* [Work instructions]: All lines holding the string "with" should be copied from the data below.

* [Data provided]:
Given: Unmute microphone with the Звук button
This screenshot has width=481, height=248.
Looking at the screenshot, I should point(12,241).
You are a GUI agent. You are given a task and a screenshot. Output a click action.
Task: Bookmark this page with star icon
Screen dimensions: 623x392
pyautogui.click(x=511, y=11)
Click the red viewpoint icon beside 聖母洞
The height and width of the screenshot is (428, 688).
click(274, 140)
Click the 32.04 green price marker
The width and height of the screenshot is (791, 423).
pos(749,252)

* [Exercise answer]:
Given: Unmute microphone with the Звук button
Task: Bookmark this page with star icon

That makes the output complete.